I use Ansible and love it. What really hooked me at first was the ansible_facts. One simple playbook would return a scathing amount of information about a given system. Early on I just saved the output and grep'd it for the key:value
pair I wanted. There's probably a better way to do that.
In the simplest configuration example, you keep an "inventory" of hosts you want to run Ansible on. It's something like:
[my_hosts]
host1.mydomain.com
host2.mydomain.com
...
Then you can run an Ansible "playbook" on my_hosts
and it will hit every host you have configured in that block. A playbook is just a YAML configuration containing commands, variables and formatting which Ansible understands. It's not a shell script. It's a "way" to tell Ansible what to do on a host. It took me a while to wrap my head around it.

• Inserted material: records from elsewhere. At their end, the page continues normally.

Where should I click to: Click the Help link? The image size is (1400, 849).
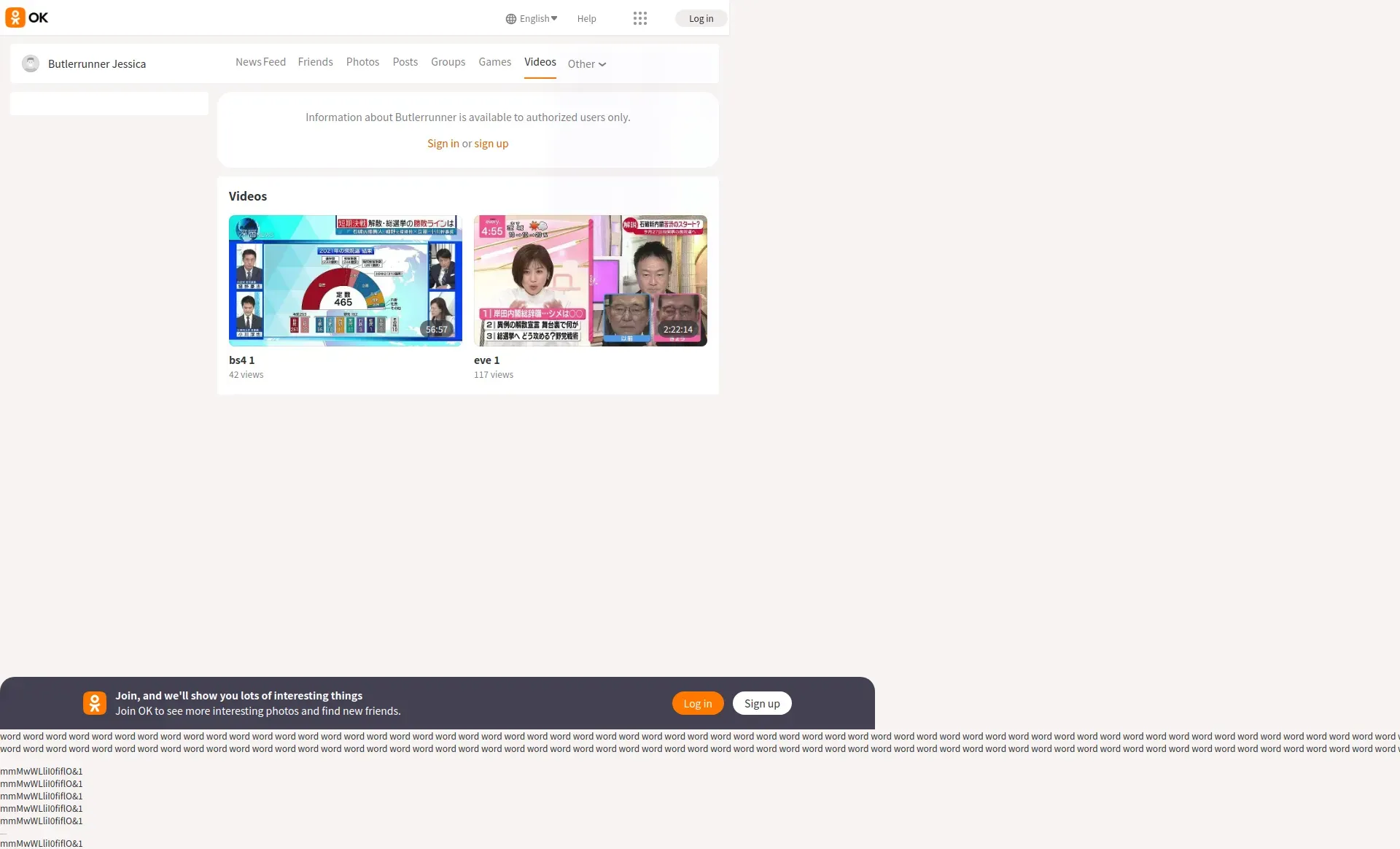[586, 19]
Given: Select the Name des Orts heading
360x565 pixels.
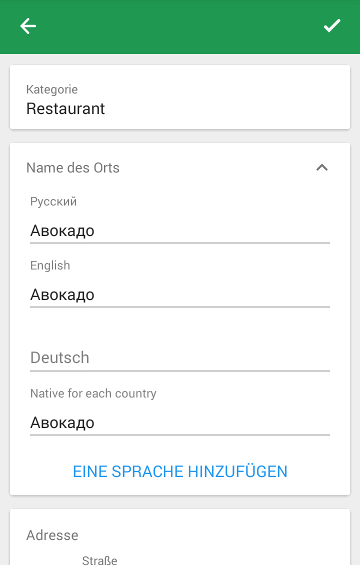Looking at the screenshot, I should (73, 168).
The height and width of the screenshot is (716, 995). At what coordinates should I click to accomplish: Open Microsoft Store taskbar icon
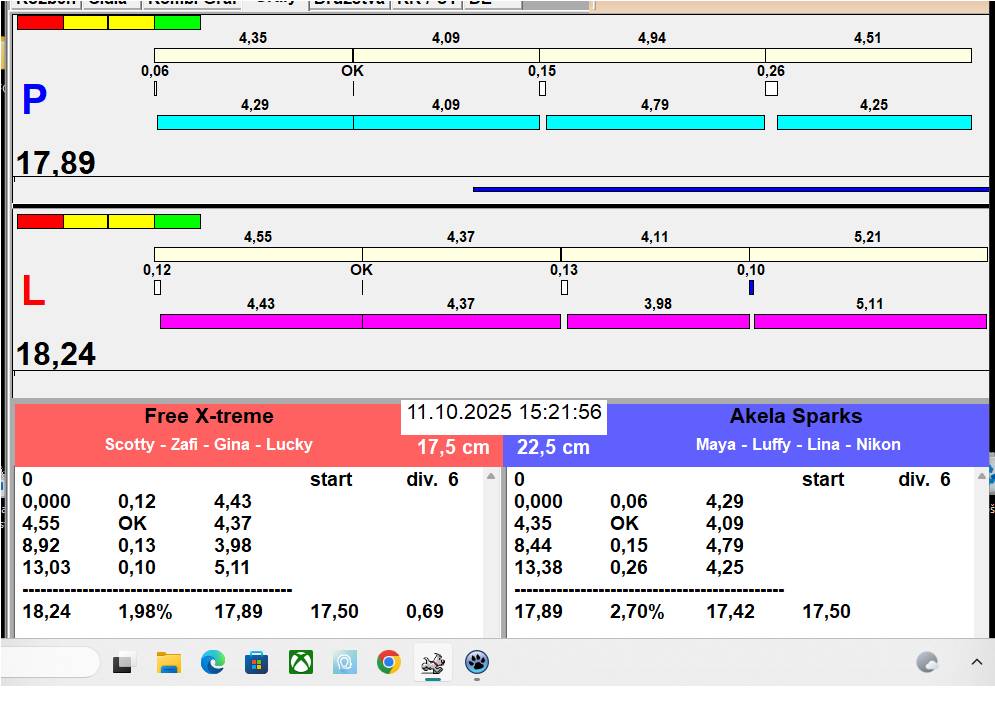point(256,662)
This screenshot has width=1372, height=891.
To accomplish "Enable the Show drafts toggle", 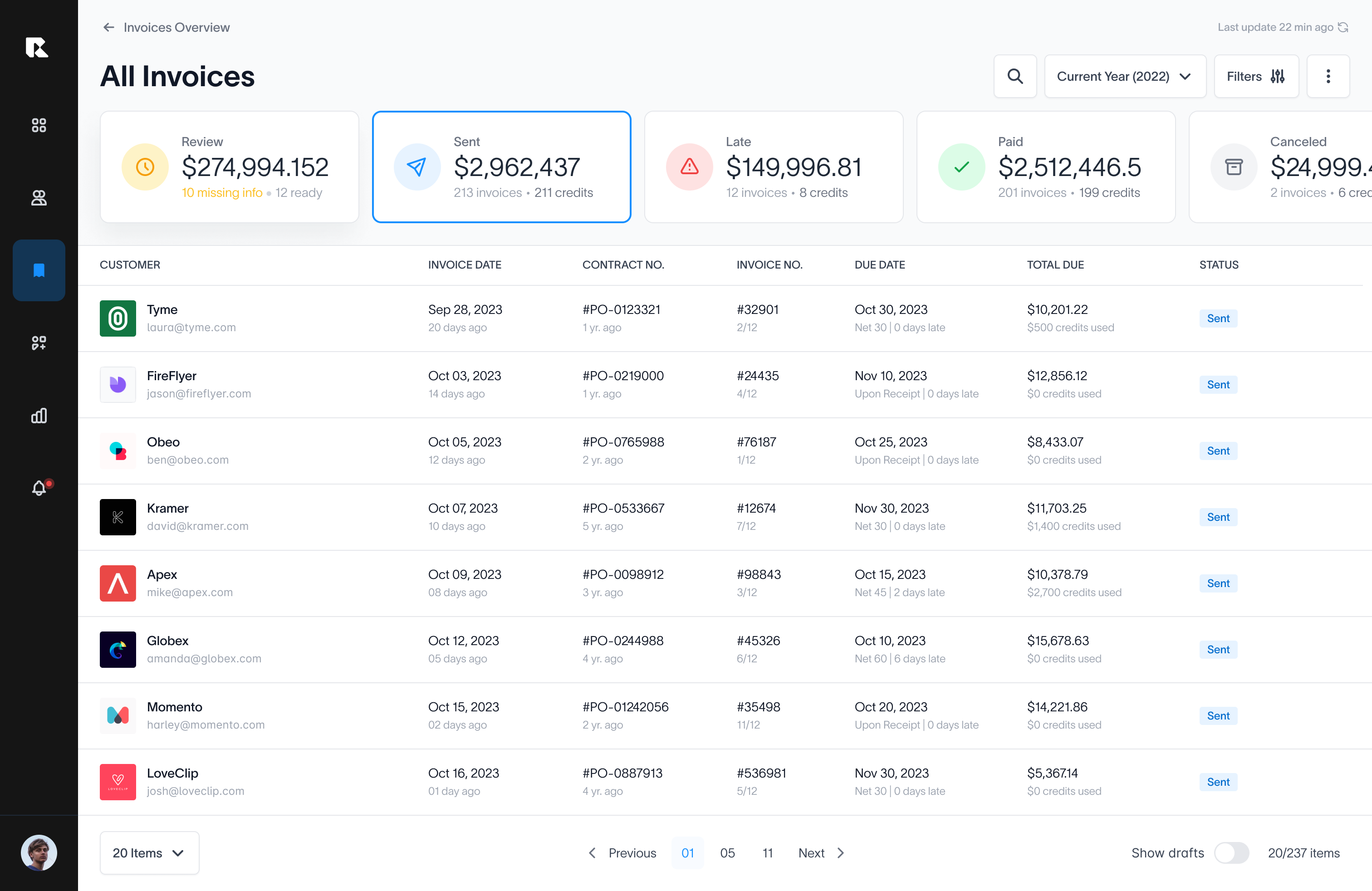I will pyautogui.click(x=1233, y=853).
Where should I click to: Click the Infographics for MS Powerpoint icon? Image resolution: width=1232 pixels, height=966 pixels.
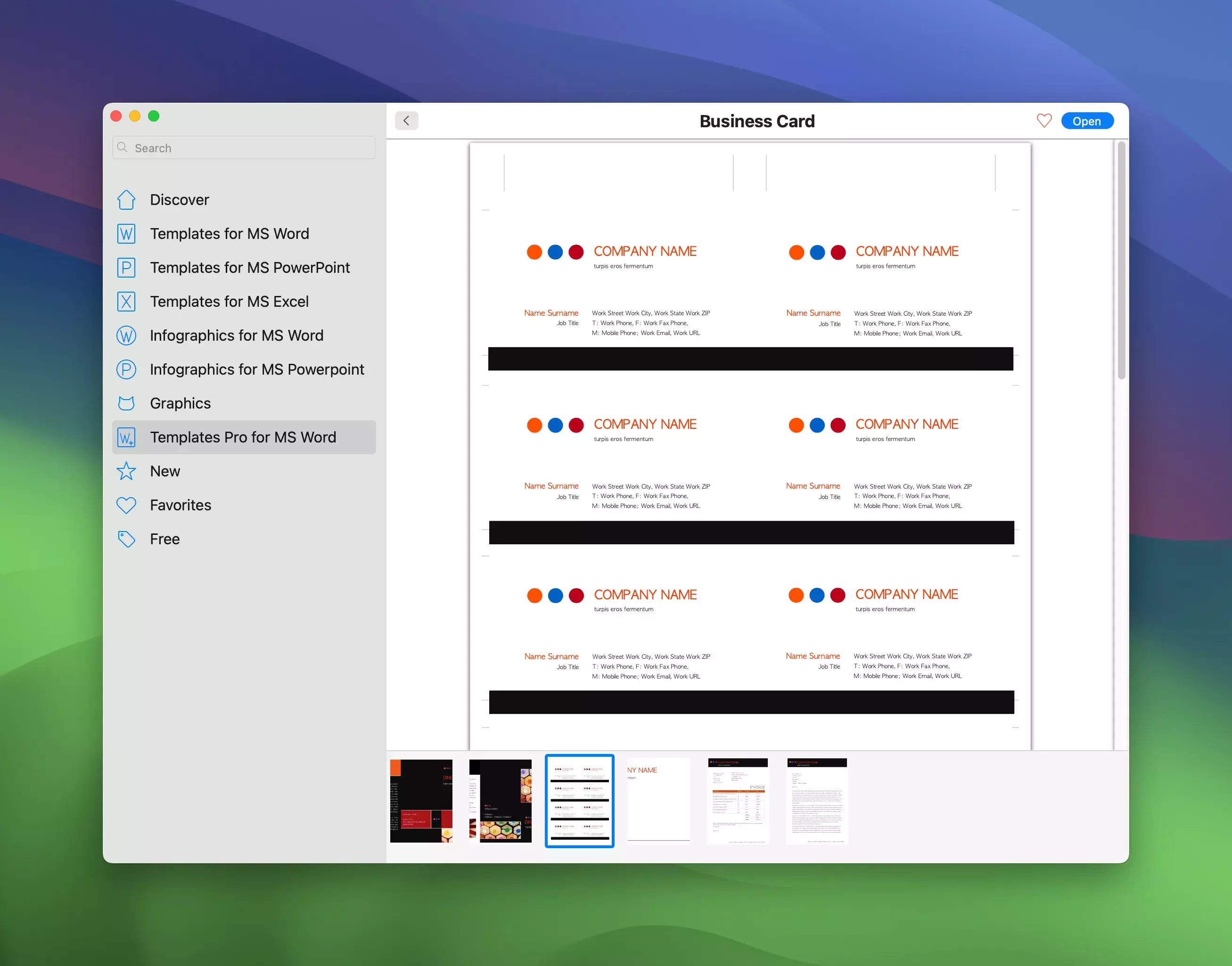(126, 369)
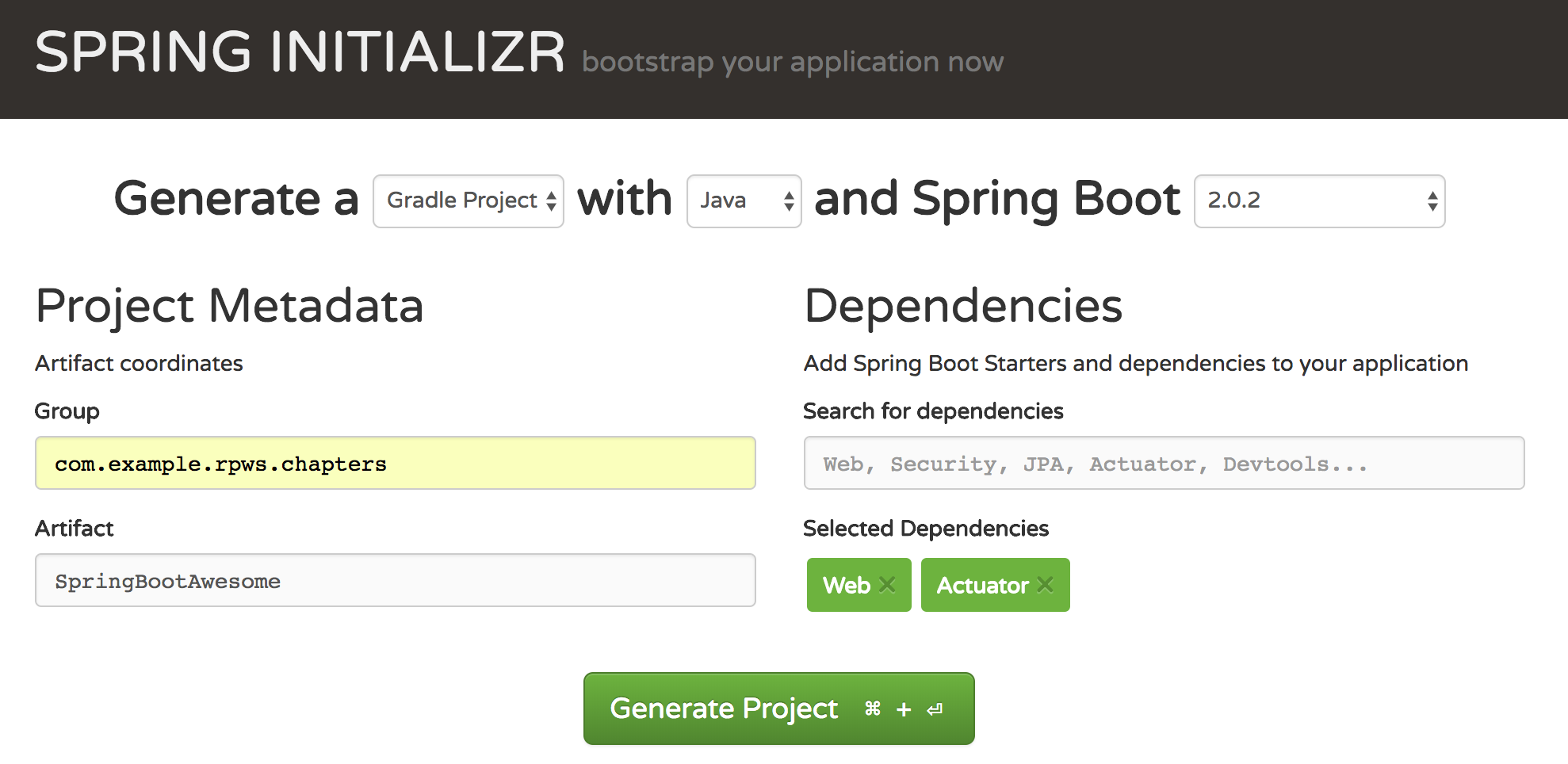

Again, for simplicity sake, you can make a playbook that runs a shell command and run that playbook on every host. Here's an "uptime" playbook I used often.
---
- hosts: all
gather_facts: false
tasks:
- name: uptime for host
shell: uptime
register: output
- debug: var=output.stdout_lines
# print a formatted line for grep/sed mining
- debug: msg="grepme {{ inventory_hostname }}:{{ output.stdout_lines}}"
Things get way more involved that this but it's daunting to first get started. Keeping things simple with just shell commands can get your feet wet but once you get beyond simple things, you should look into more "Ansibly" ways of doing things which are more complex and harder to work with, but they do pay off.